- _JOB 1_: In the post about the RIAA, which site does the writer say they frequently shop at?

- _READING PASSAGE_:
* begin *
They survive because we pay them. If we don't and don't download music, then they will realize we want this and are willing to pay less but not the price they raised it to. This is grade school economics.[/quote']

 

I'm not sure I'm reading you right, but it looks like you're suggesting that if consumers want to send a message to the RIAA about high prices, they should stop buying music.

 

I've seen this suggestion before, and frankly I think it's outrageous to ask people, in effect, to 'pay up or shut up' - it's a very sad commentary that the only way to protest the price of art is to go without it altogether. You'll notice that very few industries work on this principle. In general if you don't like the price of something, you find it cheaper from somewhere else. Guess what? You can't do that with music from the RIAA because they own it all!

 

Of course, as I mentioned above, this is changing. More and more artists and indie labels are taking advantage of digital technology to allow listeners to buy directly, which is wonderful. I frequently shop at Bleep.com, even though it's more expensive than iTunes or other services, in part because I like supporting a label that is outside the system, but also because they offer music I like.

 

It's not so much that I feel personally victimized by the RIAA, I don't. I don't like much popular music. But I'm still bothered by their monopolistic ways, and their bullying tactics. I'm frankly happy to see their grip on the music industry crumble, and mildly amused to see them struggle to maintain it. They may succeed, but I doubt the new system will support them in the comfort to which they are accustomed. Which is to say they will have to evolve or die in the face of competition from independent labels and eventually artists themselves using technology to eliminate the middleman that is the RIAA. They will have to evolve because their entire system is set up without competition in mind.
* end *
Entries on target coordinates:
* begin *
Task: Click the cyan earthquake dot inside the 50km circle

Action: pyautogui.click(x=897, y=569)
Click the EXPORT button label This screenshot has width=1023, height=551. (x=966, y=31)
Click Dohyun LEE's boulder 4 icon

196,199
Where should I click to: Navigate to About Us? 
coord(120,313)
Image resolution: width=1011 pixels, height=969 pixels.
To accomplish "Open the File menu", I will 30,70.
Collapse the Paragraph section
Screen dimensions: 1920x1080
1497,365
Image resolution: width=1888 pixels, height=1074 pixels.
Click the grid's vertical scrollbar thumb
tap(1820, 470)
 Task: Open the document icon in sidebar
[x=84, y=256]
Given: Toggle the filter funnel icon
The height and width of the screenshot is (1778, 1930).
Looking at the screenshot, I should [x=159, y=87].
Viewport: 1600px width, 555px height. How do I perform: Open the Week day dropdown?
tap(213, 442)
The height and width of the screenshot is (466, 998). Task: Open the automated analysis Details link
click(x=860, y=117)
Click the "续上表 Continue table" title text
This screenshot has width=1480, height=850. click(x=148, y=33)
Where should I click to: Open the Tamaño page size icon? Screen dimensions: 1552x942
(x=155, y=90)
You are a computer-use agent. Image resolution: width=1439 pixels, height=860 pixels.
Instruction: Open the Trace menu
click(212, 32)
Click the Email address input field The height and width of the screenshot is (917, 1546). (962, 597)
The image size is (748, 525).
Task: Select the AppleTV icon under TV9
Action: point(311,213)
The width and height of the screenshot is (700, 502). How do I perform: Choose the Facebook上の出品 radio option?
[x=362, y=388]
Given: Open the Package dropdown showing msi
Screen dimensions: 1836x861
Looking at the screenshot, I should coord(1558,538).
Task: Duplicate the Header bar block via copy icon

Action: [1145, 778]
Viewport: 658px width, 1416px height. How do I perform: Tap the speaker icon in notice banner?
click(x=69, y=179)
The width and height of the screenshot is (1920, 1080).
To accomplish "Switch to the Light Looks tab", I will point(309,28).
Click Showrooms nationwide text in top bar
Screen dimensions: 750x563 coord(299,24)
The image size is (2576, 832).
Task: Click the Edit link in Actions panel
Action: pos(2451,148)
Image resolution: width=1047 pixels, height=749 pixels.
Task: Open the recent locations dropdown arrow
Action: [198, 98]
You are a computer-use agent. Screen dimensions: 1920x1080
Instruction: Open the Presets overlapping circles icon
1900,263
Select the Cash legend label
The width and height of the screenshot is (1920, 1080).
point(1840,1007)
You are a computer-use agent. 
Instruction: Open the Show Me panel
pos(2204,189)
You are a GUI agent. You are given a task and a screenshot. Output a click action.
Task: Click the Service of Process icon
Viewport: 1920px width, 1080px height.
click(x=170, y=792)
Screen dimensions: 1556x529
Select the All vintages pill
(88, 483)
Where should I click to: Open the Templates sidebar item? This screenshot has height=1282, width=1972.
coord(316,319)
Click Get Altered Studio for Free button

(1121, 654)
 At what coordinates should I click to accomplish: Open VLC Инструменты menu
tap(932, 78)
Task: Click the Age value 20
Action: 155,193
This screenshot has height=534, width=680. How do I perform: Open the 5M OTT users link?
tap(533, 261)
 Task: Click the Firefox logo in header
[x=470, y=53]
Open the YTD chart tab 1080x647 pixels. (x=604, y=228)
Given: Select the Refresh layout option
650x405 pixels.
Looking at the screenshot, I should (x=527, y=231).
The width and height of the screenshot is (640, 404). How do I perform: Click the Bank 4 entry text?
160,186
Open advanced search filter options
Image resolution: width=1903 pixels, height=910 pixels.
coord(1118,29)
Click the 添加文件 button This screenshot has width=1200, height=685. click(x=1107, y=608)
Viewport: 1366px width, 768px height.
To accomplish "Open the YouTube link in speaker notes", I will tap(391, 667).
* end *
- _JOB 2_: Render the entries as a numbered list, beginning at their first line and ending with the line that contains "coord(120,313)". Leave out blank lines.

- _TASK RESULT 1_: Bleep.com

- _TASK RESULT 2_:
1. Task: Click the cyan earthquake dot inside the 50km circle
2. Action: pyautogui.click(x=897, y=569)
3. Click the EXPORT button label This screenshot has width=1023, height=551. (x=966, y=31)
4. Click Dohyun LEE's boulder 4 icon
5. 196,199
6. Where should I click to: Navigate to About Us? 
7. coord(120,313)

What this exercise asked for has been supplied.